I have just had an update for this I think

wpa (2.1-0ubuntu1.5) trusty-security; urgency=medium

* SECURITY UPDATE: Multiple issues in WPA protocol
- debian/patches/2017-1/*.patch: Add patches from Debian jessie
- CVE-2017-13077, CVE-2017-13078, CVE-2017-13079, CVE-2017-13080,
CVE-2017-13081, CVE-2017-13082, CVE-2017-13086, CVE-2017-13087,
CVE-2017-13088
* SECURITY UPDATE: Denial of service issues
- debian/patches/2016-1/*.patch: Add patches from Debian jessie
- CVE-2016-4476
- CVE-2016-4477

User avatar
Moem
Level 11
Level 11
Posts: 3669
Joined: Tue Nov 17, 2015 9:14 am
Location: The Netherlands
Contact:

Re: Wpa2 vulnerability - krack

Postby Moem » Mon Oct 16, 2017 1:31 pm

Yes, me too. Thanks to the quickly responding folks upstream!
Image

If your issue is solved, kindly indicate that by editing the first post in the topic, and adding [SOLVED] to the title. Thanks!

waynea
Level 3
Level 3
Posts: 111
Joined: Mon Oct 14, 2013 11:49 am

Re: Wpa2 vulnerability - krack

Postby waynea » Mon Oct 16, 2017 1:40 pm

Moem wrote:Yes, me too. Thanks to the quickly responding folks upstream!
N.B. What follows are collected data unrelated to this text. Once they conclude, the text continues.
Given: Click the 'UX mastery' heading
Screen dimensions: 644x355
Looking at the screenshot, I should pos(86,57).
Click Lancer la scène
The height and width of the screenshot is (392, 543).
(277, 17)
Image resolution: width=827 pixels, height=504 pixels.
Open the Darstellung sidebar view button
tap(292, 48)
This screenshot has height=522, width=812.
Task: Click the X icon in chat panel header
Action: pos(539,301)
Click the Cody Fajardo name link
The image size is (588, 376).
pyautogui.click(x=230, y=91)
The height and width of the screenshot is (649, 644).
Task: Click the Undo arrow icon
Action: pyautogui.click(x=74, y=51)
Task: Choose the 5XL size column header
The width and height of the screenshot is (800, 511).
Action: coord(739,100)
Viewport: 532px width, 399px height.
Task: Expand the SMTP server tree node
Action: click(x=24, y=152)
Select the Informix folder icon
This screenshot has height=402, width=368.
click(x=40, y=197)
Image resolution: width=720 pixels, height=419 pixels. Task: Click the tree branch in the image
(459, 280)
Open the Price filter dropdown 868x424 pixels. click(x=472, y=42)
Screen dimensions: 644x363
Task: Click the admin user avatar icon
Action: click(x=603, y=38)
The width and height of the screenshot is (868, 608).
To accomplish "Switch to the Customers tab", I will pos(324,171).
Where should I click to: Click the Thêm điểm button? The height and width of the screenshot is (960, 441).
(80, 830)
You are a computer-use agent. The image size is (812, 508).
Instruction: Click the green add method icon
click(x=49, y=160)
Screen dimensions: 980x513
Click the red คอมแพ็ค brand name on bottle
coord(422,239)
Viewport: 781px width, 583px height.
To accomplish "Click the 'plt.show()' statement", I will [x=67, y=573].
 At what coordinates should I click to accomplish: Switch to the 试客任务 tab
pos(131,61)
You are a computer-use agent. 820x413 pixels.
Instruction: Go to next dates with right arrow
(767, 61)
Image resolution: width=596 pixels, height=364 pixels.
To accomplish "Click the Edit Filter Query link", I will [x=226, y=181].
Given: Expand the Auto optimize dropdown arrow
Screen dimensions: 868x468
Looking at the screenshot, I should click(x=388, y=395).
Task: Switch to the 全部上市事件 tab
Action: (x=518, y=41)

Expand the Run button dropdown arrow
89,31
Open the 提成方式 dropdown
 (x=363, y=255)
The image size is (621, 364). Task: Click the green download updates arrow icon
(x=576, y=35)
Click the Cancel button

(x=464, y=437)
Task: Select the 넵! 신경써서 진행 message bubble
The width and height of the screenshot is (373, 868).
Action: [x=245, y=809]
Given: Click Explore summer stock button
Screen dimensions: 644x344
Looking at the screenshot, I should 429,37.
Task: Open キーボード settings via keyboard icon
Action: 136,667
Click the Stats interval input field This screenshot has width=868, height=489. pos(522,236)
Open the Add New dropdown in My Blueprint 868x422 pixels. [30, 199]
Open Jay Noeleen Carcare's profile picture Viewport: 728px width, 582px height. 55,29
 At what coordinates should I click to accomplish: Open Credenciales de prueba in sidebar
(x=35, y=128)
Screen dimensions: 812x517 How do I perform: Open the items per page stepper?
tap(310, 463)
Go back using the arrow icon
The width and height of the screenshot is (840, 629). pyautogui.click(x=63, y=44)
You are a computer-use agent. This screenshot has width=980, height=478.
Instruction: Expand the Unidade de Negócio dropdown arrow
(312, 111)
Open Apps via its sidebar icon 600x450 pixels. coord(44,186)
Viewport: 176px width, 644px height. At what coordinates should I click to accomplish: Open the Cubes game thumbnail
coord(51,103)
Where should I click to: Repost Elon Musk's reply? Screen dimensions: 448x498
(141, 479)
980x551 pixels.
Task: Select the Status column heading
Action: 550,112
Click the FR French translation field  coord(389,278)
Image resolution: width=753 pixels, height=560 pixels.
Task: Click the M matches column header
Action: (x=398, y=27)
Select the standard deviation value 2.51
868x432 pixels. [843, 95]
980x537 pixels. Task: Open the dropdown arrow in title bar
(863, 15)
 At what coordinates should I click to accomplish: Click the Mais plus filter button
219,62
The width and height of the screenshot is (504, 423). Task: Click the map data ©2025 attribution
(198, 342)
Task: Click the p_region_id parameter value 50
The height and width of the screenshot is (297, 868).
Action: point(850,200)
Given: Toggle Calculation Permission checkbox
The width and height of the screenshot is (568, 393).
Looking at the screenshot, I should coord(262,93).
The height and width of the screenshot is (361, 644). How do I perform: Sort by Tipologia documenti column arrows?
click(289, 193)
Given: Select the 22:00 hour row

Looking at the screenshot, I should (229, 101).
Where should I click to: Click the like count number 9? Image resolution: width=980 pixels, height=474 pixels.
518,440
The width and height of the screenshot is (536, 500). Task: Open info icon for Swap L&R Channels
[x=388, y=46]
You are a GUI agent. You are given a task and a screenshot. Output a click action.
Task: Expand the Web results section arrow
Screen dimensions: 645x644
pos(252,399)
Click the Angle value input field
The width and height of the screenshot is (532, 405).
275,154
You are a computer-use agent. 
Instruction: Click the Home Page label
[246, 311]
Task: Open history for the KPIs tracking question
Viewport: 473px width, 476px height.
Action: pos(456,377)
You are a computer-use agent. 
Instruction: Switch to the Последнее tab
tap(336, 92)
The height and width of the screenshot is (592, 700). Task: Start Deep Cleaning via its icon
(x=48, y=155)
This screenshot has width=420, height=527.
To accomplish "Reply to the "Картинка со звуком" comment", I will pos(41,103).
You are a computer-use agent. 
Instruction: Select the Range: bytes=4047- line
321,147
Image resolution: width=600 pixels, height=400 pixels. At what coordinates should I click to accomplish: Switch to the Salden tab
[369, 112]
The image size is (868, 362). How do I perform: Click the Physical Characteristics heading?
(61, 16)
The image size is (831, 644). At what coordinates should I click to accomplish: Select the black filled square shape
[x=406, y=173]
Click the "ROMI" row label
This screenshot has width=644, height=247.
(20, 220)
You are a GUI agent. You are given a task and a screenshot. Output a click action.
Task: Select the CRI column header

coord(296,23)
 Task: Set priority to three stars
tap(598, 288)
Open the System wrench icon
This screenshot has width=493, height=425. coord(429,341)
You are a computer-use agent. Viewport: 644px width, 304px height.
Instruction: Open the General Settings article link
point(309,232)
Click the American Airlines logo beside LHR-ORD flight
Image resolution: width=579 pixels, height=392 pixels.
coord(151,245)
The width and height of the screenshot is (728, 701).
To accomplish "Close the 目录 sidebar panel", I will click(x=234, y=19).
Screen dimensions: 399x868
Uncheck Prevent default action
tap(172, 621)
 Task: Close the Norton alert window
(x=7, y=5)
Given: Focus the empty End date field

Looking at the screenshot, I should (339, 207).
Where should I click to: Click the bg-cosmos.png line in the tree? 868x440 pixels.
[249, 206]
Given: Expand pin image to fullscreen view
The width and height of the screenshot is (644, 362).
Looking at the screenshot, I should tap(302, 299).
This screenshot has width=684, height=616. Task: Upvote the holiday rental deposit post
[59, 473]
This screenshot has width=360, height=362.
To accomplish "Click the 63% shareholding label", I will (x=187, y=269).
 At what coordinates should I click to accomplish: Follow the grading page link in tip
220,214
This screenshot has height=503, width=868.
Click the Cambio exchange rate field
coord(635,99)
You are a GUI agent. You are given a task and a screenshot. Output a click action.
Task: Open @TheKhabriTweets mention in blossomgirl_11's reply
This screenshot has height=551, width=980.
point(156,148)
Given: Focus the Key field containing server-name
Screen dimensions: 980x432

yes, it's actually really impressive

User avatar
xenopeek
Level 24
Level 24
Posts: 21371
Joined: Wed Jul 06, 2011 3:58 am
Location: The Netherlands

Re: [PATCHED] Wpa2 vulnerability - krack

Postby xenopeek » Mon Oct 16, 2017 2:04 pm

>> This issue is already fixed for all Linux Mint versions. <<

If you haven't yet applied all available security upgrades in Update Manager, do so now.

The affected packages are hostapd and wpasupplicant. Both come from the upstream package wpa so Update Manager conveniently shows you these as one upgrade under the name "wpa". But if you want to check your installed package versions, you need those first two package names. Mind that hostapd isn't installed by default so it may not be present on your system.

For Linux Mint 18.x you need version 2.4-0ubuntu6.2 or newer.
For Linux Mint 17.x you need version 2.1-0ubuntu1.5 or newer.
For LMDE 2 you need version 2.3-1+deb8u5 or newer.

Ubuntu security notice for the WPA2 issue is found here: https://usn.ubuntu.com/usn/usn-3455-1/ (Linux Mint 18.x are based on Ubuntu 16.04 LTS and Linux Mint 17.x are based on Ubuntu 14.04 LTS). Debian security announcement for the WPA2 issue is found here: https://lists.debian.org/debian-securit ... 00261.html (LMDE 2 is based on Debian Jessie aka oldstable).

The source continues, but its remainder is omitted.